Bill C-51, which directly undermines our constitutionally protected rights to free expression and privacy, destroyed jurisprudence by making judges the arbiters of rights violations instead of protectors of the constitution. It gave police and government agencies overwhelming power to spy on their own citizens, and made it easier for them to go after legitimate protests and expression with charges of terrorism. It is about to be amended by Bill C-59, but even this bill is full of contradictions. It waters down some of C-51’s worst aspects and brings much needed oversight to our spy agencies, but many constitutional scholars have called it simple window dressing that keeps the crux of the dangerous legislation alive. CJFE will be working closely with the government to ensure our free expression and privacy rights are respected, and we’ll need our supporters to be vigilant as well.
Last week Canada almost passed Bill S-231, which would have finally brought Canada into the 20th century by creating a press shield law to protect journalistic sources. Sadly, Parliament's summer break came before the bill could be adopted, and rumours that Prime Minister Trudeau may prorogue our government over the summer. We were within inches of victory after years of hard work, and now we’re settling in for an extended fight over the summer and into the next legislative session to ensure the bill passes.
The public’s right to know is laughably inadequate and outdated, having had no significant reforms in nearly 40 years. Governments at every level are able to hide basically any scandalous or embarrassing information from their constituents with complete impunity. Canada’s access to information (ATI) system continues to drop every year in the Global Right to Information Rating as less developed nations leapfrog past us; what once was cutting-edge legislation in the 1980s now lags behind nearly half of the countries in the ranking. Like C-51 and S-231, countless experts have suggested specific legislative fixes that would solve many, if not most, of the problems, but the political will to make it happen simply doesn’t exist. Although the Trudeau government recently—finally—announced new ATI legislation, it falls far short of what’s needed, breaks their campaign promises and shows the government has little interest in real transparency.
We’ve also had a half-dozen journalists arrested or facing jail time in the past year simply for doing their jobs, and many others spied on and tracked by police. As journalists are threatened and newsrooms are shrinking, Canadians are left with fewer reliable news outlets and aren’t hearing the important public interest stories needed for a healthy democracy.
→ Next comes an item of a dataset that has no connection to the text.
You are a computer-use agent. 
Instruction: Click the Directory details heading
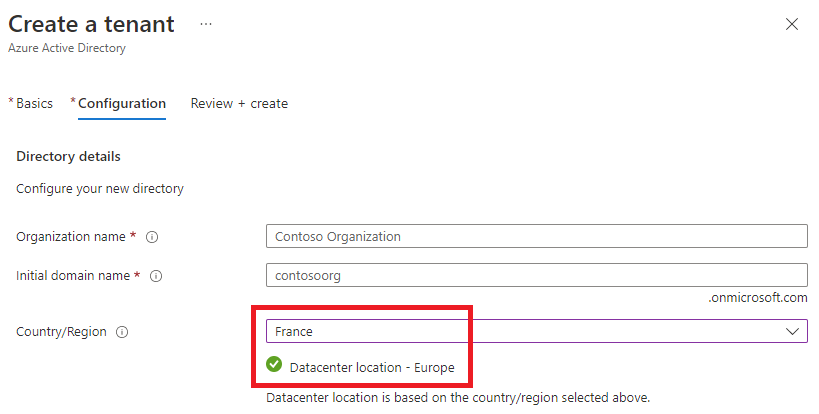pos(68,157)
We’ve also seen the terrifying rise of the “alt-right,” who have happily, and often violently, co-opted our message of free expression to push a xenophobic, racist, anti-LGBTQ agenda.
On all these fronts CJFE, our partners in civil society, and our supporters like you, are fighting to protect our human rights. And we often win. We’ve worked to free journalists from jail and gotten charges dropped. We’ve intervened in court cases and helped pass crucial legislation in Ontario. We’ve come in as expert consultants with the government in the narrative around human rights and national security. We’ve stood up for people and organizations, large and small.
We fight because we know our nation is flawed, but we love it anyway. We fight because we know that these contradictions have always existed, and always will, and that the moment we become complacent is the moment we lose. We fight to protect our rights and our democracy so that all Canadians have a voice.
This Canada Day, Canadians will barbecue and watch fireworks, or make signs and protest in the streets. The important thing is that we acknowledge our problems, acknowledge our checkered history, acknowledge our uncertain future, and work to make it better. That way, even though we may remain a country of contradictions, we’ll build a stronger, freer, more vibrant society together.
Tom Henheffer is CJFE’s Executive Director.